* [Task requirements]: Find every line in the records below that contains the word "𝑴𝑨𝑹𝑪𝑶", and copy each such line.

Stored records
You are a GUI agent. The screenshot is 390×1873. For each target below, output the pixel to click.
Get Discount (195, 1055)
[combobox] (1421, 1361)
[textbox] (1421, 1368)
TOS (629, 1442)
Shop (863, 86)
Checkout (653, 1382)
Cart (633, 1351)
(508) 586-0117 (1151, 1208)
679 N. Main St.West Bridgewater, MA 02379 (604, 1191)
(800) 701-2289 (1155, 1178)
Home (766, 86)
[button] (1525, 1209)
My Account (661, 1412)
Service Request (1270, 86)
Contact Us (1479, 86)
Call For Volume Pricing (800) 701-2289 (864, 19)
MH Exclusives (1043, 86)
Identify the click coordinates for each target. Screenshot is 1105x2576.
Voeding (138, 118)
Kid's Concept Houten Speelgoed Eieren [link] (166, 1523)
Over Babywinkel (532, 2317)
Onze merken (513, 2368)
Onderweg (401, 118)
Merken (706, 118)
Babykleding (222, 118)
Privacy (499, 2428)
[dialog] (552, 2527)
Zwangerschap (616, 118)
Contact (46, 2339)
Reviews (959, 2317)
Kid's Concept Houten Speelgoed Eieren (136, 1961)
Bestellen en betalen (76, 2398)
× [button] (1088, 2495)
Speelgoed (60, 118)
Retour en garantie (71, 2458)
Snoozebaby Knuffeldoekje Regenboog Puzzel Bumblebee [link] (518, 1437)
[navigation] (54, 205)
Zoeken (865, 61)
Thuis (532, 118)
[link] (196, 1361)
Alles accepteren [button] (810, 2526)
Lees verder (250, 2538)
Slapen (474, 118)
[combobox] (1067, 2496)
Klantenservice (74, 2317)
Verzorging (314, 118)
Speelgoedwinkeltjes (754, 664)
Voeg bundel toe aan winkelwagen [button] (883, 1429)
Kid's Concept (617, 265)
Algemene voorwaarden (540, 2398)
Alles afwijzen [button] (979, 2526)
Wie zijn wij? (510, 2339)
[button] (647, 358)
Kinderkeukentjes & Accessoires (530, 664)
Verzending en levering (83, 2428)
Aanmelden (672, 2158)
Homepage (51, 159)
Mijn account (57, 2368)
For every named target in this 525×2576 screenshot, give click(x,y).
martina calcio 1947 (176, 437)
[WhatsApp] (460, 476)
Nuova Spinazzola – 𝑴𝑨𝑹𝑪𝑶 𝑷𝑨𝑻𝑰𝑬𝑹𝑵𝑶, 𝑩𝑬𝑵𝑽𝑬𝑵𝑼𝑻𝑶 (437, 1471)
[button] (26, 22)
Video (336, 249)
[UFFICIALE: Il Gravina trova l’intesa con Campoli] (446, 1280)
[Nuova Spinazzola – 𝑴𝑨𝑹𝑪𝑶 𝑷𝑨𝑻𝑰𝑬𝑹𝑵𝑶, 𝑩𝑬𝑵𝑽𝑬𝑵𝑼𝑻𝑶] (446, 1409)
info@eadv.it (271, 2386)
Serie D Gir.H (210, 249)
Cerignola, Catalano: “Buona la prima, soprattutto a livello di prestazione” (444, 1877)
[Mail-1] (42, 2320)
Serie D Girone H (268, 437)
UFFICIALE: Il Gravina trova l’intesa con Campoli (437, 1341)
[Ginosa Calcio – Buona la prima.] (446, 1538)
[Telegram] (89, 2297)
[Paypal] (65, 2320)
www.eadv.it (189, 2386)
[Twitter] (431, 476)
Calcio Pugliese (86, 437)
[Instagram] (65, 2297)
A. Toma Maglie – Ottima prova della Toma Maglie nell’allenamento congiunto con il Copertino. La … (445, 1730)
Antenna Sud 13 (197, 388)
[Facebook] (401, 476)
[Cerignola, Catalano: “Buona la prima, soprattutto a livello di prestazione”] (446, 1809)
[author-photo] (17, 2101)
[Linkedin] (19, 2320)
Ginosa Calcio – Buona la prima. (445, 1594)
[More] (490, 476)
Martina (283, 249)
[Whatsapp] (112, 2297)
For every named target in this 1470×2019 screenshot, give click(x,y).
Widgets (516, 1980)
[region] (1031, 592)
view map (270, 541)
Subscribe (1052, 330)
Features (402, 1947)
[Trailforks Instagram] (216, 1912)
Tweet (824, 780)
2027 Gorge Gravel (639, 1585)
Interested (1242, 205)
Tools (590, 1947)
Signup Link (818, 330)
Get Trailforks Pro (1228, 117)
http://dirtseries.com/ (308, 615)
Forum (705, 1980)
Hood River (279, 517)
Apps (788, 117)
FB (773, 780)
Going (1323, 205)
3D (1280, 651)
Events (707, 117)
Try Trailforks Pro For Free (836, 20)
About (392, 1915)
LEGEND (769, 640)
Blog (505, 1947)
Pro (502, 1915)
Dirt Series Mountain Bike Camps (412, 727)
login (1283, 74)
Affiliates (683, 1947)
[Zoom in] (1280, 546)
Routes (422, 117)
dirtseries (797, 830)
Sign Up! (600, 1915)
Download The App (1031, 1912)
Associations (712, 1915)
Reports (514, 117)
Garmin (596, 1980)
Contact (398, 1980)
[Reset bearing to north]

* [Result of this exercise]:
Nuova Spinazzola – 𝑴𝑨𝑹𝑪𝑶 𝑷𝑨𝑻𝑰𝑬𝑹𝑵𝑶, 𝑩𝑬𝑵𝑽𝑬𝑵𝑼𝑻𝑶 (437, 1471)
[Nuova Spinazzola – 𝑴𝑨𝑹𝑪𝑶 𝑷𝑨𝑻𝑰𝑬𝑹𝑵𝑶, 𝑩𝑬𝑵𝑽𝑬𝑵𝑼𝑻𝑶] (446, 1409)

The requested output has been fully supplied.